I think it would be worth expanding the possible roles a member can have. I can imagine a few use cases where I might want to have a non public space with a list of members that I only give read access to and a subset that I give write access to as well. For example, a moderated group where new members start out as readers until they’re approved to contribute, or a community broadcast channel where there are a few moderators who post announcements but most members are read-only. These are common enough patterns across other platforms and I’d love to see the Atmosphere be able to support them.

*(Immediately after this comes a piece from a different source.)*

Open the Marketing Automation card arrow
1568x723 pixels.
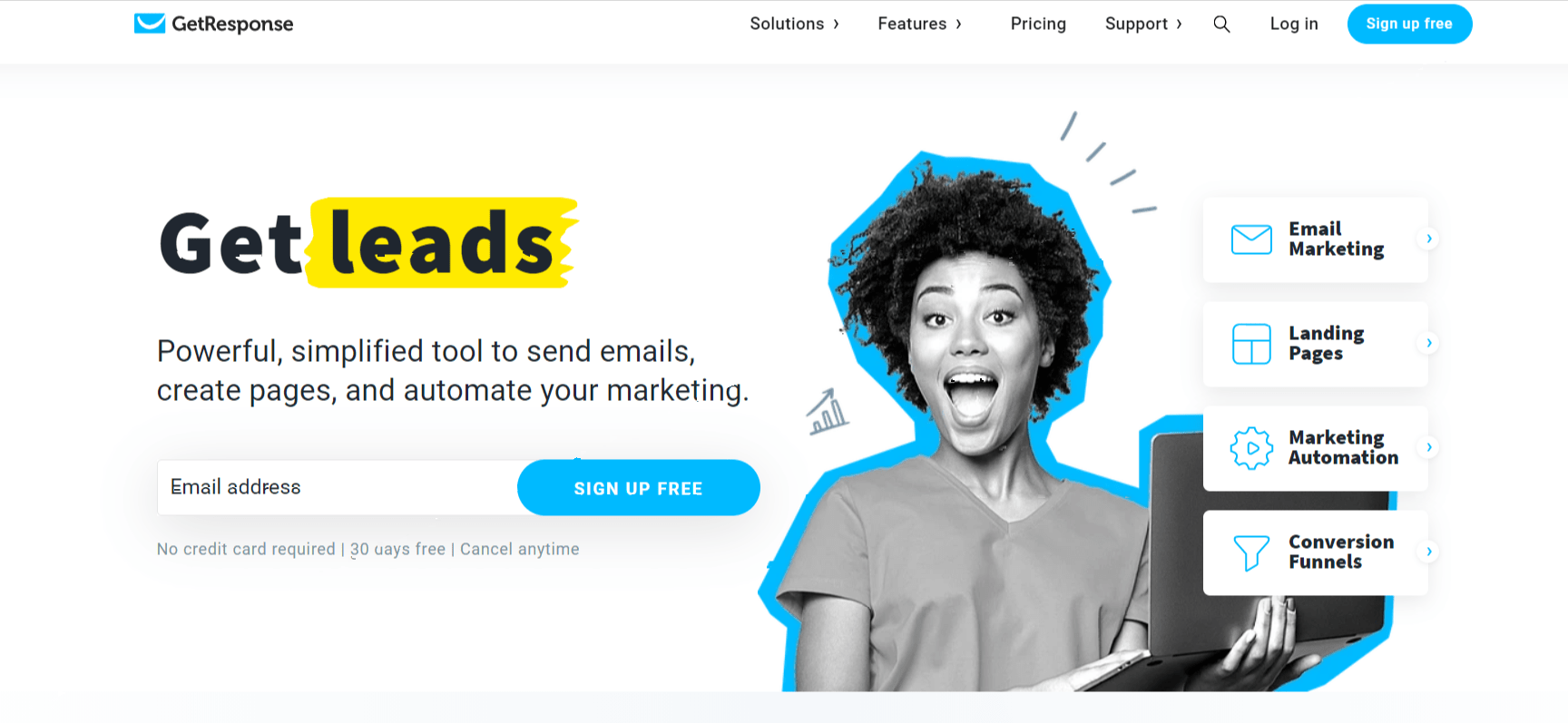1429,447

I also think, although there are fewer use cases, it’s worth offering the ability for write access without read access. For example if analytics were implemented in the future, this would be a great way for AppViews to return view/interaction analytics back to the creator privately. Once it’s in the creator’s owned space, and because it’s remaining in the atproto ecosystem, any app built in this analytics space could be available for the creator to view these metrics in.

What I think is confusing is the space-uri format string I guess in most lexicons it is used to identify only the space ( ats://// ) but the space-uri format allows the full uri including the optional parts //. In the lexicons is not defined whats happens if you use a full space uri for the space identifier in a call to for example com.atproto.space.putRecord using different values for repo, collection and rkey.

I think there should be two distinct format strings defined one for space only and one for the space record ?

Yes that’s right. Tho more advanced authorization semantics can be created on top of spaces by, for instance:

  • creating more than one space under the same authority using something like an Arbiter
  • encoding additional write rules in records that can then drive application logic/views

Instead of handling complex authorization rules in the protocol, we wanted to represent access using the simplest possible permission structure: a memberlist defining the access & sync perimeter. But applications can then build arbitrarily complex read/write access semantics by composing spaces & layering on additional application logic.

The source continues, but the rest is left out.